-- WHAT THE EXERCISE ASKS --
What is needed is an exact copy of the lines from the one containing "Screen dimensions: 305x188" through the last line of the records below, with no pictures.

-- EXERCISE DATA --
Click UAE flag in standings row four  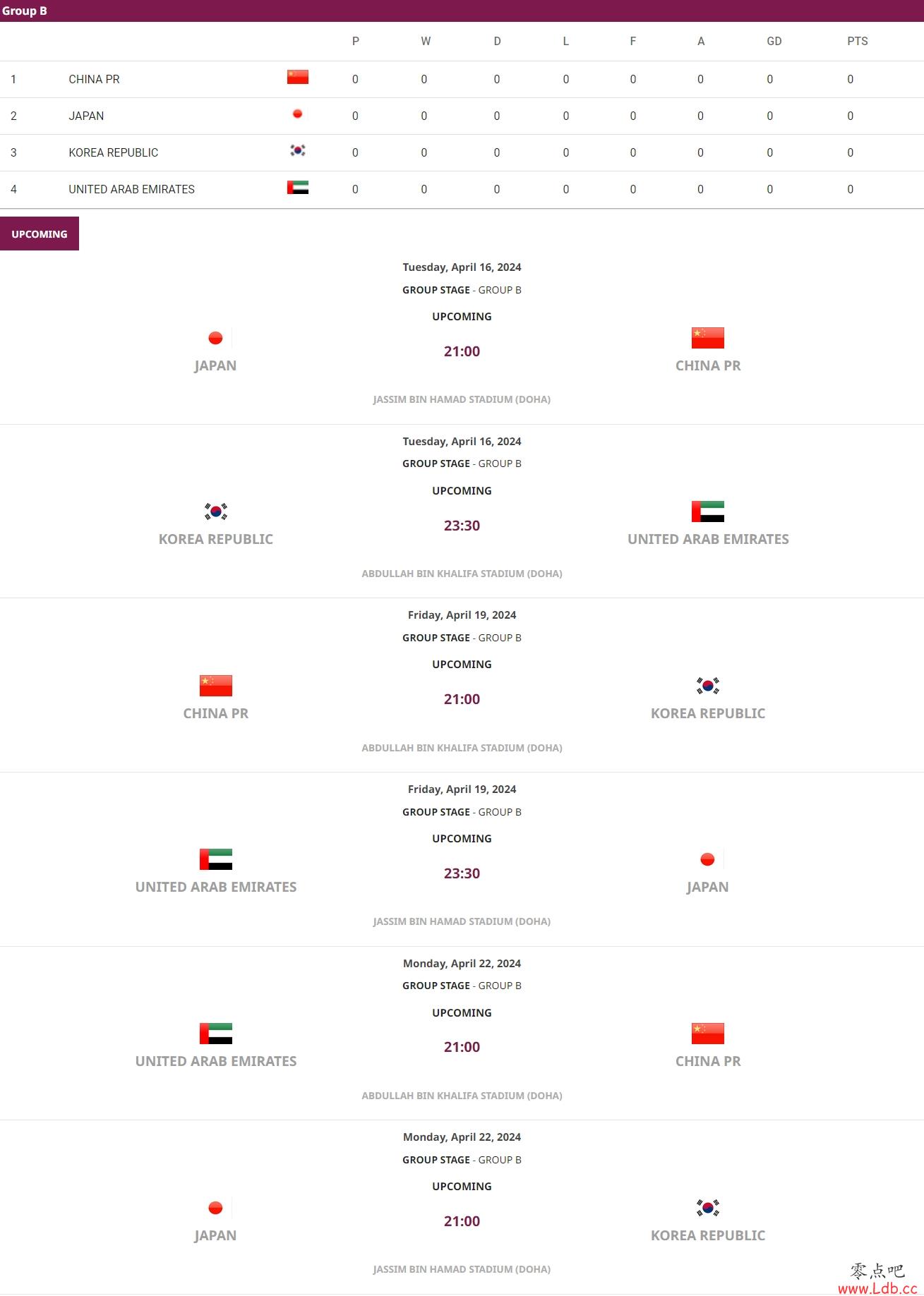click(297, 187)
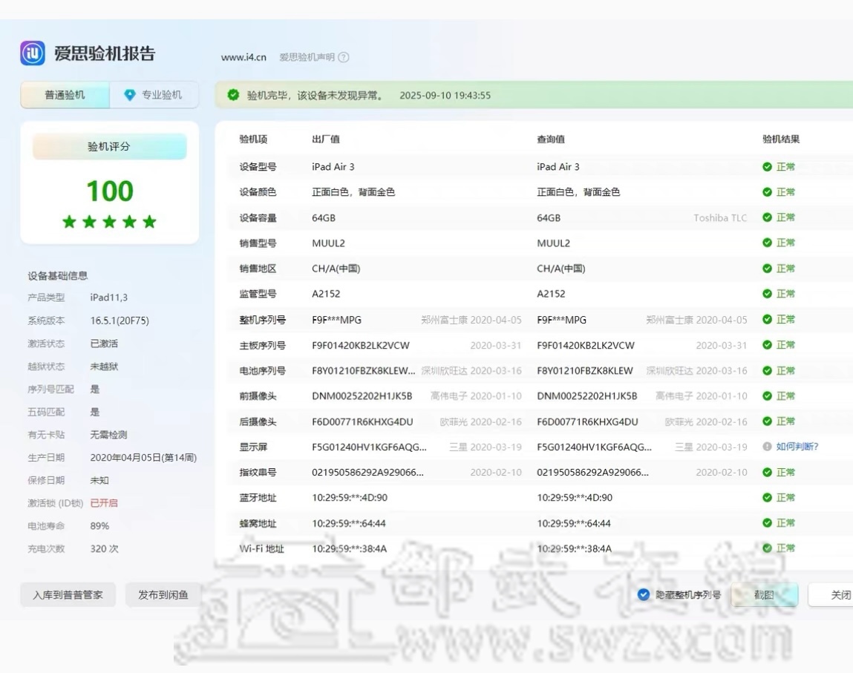Switch to the 普通验机 tab
The width and height of the screenshot is (853, 673).
65,95
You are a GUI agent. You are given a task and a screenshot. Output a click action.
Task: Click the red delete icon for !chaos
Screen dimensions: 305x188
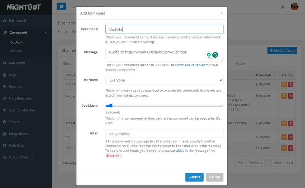pos(291,84)
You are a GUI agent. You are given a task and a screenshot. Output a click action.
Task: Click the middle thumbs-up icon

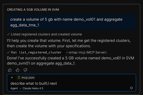pyautogui.click(x=18, y=70)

-- SOLUTION BELOW --
Screen dimensions: 305x188
pos(291,84)
You are a GUI agent. You are given a task and a screenshot. Output a click action.
Task: Click the middle thumbs-up icon

pyautogui.click(x=18, y=70)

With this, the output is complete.